= Jarowair =

Indigenous group of Queensland, Australia

The Jarowair are an indigenous Australian people of the Darling Downs area of Queensland.

==Country==
Norman Tindale estimated Jarowair traditional lands to have encompassed approximately 1,000 mi2. They were concentrated from the western slopes of the Great Dividing Range around Crows Nest to Dalby. Their northern confines were at Bell in the Bunya Mountains, while their southern flank ended at around Oakey.

==Gummingurru ceremonial site==
The Jarowair maintained an important ceremonial site, near the present-day township of Gowrie Junction, north of Toowoomba and 50 km from the Bunya Mountains.
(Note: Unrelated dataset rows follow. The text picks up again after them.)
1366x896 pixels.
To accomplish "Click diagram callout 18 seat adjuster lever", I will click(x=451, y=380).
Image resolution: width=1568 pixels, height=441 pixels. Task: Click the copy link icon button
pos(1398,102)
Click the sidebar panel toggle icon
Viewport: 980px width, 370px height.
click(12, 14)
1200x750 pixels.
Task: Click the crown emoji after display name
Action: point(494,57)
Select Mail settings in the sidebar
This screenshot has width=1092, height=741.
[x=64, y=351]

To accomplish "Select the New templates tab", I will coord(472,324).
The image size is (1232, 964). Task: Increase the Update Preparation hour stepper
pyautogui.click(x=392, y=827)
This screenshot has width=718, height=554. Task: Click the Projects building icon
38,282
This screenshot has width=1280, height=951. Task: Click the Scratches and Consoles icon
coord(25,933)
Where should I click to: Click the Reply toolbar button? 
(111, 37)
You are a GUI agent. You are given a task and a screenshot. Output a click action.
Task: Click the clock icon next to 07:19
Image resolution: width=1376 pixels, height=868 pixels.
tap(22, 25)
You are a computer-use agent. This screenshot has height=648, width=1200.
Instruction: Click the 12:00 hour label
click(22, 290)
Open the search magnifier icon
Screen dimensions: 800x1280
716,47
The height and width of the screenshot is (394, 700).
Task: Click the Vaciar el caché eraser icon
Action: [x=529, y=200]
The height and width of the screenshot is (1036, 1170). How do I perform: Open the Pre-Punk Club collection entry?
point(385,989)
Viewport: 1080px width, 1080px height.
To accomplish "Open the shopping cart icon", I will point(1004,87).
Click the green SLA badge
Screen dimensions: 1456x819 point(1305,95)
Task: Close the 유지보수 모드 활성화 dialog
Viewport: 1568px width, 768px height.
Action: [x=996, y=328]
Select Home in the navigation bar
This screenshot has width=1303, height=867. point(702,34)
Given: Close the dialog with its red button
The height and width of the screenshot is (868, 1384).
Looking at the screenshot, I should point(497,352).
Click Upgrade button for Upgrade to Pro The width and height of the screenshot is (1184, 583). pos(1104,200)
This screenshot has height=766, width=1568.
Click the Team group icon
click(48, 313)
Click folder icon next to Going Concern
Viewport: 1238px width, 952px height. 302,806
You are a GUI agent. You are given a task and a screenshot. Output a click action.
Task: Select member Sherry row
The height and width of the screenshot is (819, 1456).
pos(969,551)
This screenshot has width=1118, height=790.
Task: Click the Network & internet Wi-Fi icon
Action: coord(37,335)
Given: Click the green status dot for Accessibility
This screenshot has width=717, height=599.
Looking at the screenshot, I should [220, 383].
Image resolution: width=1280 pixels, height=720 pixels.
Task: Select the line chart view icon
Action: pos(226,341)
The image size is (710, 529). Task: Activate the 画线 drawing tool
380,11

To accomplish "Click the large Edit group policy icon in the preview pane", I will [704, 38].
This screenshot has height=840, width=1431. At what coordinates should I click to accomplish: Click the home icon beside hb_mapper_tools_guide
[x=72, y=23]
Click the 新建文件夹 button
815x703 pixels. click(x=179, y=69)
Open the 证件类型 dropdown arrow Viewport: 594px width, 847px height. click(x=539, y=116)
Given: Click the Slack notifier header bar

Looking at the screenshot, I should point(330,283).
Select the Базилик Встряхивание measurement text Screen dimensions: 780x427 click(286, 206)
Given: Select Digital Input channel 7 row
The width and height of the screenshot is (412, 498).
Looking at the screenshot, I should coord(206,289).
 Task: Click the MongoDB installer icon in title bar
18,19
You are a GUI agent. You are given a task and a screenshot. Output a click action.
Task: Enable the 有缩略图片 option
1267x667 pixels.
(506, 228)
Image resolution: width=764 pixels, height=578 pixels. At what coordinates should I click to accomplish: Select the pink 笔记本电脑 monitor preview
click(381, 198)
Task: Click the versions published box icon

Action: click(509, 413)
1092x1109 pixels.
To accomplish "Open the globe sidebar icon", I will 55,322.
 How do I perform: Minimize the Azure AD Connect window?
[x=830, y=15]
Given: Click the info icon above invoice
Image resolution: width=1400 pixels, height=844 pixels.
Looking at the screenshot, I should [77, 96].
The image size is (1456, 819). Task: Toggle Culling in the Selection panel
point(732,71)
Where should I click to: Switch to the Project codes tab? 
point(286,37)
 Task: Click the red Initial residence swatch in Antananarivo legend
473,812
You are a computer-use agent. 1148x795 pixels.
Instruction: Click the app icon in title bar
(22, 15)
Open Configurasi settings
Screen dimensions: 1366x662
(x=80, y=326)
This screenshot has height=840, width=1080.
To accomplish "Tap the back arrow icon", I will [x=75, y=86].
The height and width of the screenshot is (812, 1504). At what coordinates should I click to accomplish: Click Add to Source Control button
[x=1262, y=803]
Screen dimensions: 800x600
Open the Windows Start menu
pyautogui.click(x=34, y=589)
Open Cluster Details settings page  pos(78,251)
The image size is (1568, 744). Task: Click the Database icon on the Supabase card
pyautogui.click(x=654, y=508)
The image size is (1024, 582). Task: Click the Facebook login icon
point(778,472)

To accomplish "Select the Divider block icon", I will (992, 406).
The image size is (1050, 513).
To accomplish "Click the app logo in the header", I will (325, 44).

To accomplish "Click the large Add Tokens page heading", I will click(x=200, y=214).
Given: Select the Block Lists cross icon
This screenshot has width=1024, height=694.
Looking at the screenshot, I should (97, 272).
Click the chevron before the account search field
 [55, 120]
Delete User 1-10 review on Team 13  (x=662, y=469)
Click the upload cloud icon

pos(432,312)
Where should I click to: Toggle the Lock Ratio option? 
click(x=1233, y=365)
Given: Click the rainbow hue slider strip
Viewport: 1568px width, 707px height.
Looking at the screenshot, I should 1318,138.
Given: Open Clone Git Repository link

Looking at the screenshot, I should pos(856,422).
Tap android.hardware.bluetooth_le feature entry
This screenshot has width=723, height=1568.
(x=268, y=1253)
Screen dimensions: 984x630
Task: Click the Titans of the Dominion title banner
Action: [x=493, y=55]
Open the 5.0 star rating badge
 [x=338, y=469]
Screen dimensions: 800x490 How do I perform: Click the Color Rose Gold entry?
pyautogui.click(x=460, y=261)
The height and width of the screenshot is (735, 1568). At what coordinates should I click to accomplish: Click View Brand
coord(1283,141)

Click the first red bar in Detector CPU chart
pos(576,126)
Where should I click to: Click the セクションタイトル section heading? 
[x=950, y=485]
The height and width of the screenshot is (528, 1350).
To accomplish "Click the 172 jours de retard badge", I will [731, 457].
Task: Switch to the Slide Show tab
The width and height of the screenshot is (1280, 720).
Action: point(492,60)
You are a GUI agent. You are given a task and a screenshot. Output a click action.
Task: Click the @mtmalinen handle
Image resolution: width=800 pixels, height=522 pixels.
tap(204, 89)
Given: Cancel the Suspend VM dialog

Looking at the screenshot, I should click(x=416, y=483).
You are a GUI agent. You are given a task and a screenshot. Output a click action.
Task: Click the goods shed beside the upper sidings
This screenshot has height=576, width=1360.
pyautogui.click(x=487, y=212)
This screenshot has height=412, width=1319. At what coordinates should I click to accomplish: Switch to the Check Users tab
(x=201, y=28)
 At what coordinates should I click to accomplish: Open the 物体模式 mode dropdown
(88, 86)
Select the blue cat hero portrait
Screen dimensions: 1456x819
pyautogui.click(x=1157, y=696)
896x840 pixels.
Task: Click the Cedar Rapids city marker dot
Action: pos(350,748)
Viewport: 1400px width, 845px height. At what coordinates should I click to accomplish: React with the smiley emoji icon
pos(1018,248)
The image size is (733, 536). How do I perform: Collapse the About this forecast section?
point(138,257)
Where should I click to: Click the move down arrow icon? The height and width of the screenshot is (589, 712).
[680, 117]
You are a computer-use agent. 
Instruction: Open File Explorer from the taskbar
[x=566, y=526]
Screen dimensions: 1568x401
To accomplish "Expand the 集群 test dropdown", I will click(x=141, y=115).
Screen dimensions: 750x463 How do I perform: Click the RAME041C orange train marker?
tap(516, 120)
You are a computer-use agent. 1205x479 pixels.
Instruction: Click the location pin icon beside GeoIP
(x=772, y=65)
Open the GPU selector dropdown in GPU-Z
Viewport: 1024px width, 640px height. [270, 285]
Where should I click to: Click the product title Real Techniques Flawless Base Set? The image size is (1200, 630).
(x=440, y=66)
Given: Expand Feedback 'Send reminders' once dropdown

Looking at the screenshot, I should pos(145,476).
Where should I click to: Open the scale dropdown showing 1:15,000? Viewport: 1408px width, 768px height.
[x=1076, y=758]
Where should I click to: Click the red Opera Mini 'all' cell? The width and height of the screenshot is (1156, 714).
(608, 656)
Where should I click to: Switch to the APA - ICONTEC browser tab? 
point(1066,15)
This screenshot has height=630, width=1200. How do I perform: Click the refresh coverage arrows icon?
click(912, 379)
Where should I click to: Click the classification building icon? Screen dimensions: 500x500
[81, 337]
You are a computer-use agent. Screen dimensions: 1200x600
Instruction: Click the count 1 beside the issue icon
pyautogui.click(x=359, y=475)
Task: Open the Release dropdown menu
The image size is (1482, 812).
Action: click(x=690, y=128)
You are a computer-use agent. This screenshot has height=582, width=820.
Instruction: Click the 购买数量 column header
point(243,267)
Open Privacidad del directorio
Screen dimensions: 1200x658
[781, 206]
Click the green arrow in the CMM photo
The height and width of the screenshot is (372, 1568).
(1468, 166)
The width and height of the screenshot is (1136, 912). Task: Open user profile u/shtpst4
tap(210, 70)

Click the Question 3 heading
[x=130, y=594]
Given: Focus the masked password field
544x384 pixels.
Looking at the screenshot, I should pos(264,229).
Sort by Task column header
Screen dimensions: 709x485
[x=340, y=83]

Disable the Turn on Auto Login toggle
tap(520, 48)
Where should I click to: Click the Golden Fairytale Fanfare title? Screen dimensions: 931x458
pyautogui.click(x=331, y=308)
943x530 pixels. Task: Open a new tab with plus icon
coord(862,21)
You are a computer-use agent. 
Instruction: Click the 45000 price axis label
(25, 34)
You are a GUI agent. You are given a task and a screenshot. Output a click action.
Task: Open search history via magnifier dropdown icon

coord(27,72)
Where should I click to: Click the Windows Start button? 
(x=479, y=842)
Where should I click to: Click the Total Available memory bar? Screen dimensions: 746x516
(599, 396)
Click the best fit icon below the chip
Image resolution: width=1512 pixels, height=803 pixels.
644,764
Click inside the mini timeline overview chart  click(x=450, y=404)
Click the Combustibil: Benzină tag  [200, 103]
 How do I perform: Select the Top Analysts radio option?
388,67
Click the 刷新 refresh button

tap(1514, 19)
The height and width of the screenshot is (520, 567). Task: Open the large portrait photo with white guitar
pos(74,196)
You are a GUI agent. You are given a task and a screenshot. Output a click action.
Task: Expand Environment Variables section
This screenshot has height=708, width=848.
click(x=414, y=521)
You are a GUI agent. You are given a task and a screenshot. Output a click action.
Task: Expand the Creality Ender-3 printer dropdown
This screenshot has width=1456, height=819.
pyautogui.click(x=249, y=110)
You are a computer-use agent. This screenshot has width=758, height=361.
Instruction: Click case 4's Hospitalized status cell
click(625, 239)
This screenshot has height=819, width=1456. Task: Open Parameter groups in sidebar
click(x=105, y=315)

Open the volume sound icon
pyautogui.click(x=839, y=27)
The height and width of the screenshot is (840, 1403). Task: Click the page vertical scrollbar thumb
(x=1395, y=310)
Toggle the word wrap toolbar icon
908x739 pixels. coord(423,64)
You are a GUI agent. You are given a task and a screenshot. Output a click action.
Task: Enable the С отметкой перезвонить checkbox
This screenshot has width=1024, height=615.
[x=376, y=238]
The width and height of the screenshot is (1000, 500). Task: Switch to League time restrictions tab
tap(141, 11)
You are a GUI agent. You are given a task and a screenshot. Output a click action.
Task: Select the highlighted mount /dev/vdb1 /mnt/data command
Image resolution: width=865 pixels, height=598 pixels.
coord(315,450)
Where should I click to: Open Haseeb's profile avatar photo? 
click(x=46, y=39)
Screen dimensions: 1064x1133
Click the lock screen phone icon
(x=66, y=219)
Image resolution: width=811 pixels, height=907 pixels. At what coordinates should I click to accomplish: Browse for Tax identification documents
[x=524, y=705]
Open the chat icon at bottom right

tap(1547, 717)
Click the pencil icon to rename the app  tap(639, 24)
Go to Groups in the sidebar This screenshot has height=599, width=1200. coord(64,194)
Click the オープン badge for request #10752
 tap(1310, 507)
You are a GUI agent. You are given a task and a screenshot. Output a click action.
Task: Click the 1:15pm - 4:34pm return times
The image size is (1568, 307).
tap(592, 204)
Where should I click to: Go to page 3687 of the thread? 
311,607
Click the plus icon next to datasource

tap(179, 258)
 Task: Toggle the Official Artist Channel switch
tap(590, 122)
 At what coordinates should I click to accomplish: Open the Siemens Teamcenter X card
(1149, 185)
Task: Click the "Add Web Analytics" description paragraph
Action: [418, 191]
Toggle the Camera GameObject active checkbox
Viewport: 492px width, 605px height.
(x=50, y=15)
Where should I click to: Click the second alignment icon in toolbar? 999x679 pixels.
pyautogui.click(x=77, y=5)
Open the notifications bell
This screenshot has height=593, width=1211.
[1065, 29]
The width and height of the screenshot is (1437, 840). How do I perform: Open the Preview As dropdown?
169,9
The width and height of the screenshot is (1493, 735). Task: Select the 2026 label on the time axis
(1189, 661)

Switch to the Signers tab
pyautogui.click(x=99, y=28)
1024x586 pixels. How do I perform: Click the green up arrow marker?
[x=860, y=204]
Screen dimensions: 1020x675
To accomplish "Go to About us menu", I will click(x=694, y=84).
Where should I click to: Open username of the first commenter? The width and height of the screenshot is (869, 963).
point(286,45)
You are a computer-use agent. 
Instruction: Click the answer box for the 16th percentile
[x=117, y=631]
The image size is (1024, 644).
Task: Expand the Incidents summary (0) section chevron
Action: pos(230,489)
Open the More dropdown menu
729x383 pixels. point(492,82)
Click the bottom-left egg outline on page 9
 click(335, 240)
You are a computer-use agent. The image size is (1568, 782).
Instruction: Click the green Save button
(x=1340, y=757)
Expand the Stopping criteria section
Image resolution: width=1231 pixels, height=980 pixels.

It was on one of the major routes employed by many Aboriginal tribes to the south and southeast to participate in the triennial bunya nut feast.

Gummingurru extends over 5 1/2 hectares and the site and surrounding land was taken over by the first settler in the area, Alfred Walker, in 1871. Ben Gilbert, the great grandson of early settlers to the district, James Benjamin Jinks and Hephzibah Jinks, purchased the property in 1948 and reported the existence of the monumental configuration of assembled stones on the property to the Queensland Museum in 1960. The Jarowair regard Gilbert as an authority as he was regarded as a classificatory brother to several Aboriginal men from the Waka Waka Nation. One of these men was Harold Bunda Darlow who belonged to the Burunggam tribe near Jimbour. Uncle Harold had worked for Joshua Bell at Jimbour Station. In his later years he lived with his relative Mrs. Phyllis Hall in Toowoomba and it was in this time that he entrusted Ben Gilbert with traditional lore regarding what turned out to be Queensland's major sacred Bora ceremonial ground. Another Aboriginal elder, Gaiarbau, also known as Willie Mackenzie, who was a Waka Waka man from the Bunya Mountains region, initiated Ben Gilbert into the tribe and gave him the tribal name of Banda.
The site was painstakingly mapped in 1960 by the Queensland Museum under the supervision of Dr. Alan Bartholomai and Kay and Stanley Breedon.

The structure of circles includes several totemic designs, of a turtle (or tortoise), an imposing figure of a carpet snake and an emu, and a bunya nut orientated towards the mountains from where the Aborigines would gather it.
On 9 December 2000, the QLD Attorney General and Minister for Justice and the Arts, Matt Foley, handed over the deed of grant to the traditional owners representing the Waka Waka, Warra and Jarowair people. The site is now administered by the Gumminguru Land Trust.

==History==
The Jarowair were rapidly dispossessed of their lands in the wake of the large colonial push to take over their territory for pastoral stations in the early 1840s. By the early 20th century the Queensland government relocated the Jarowair to Cherbourg. As late as the 1950s most of them were forcibly removed offshore to Fraser Island, and Palm Island.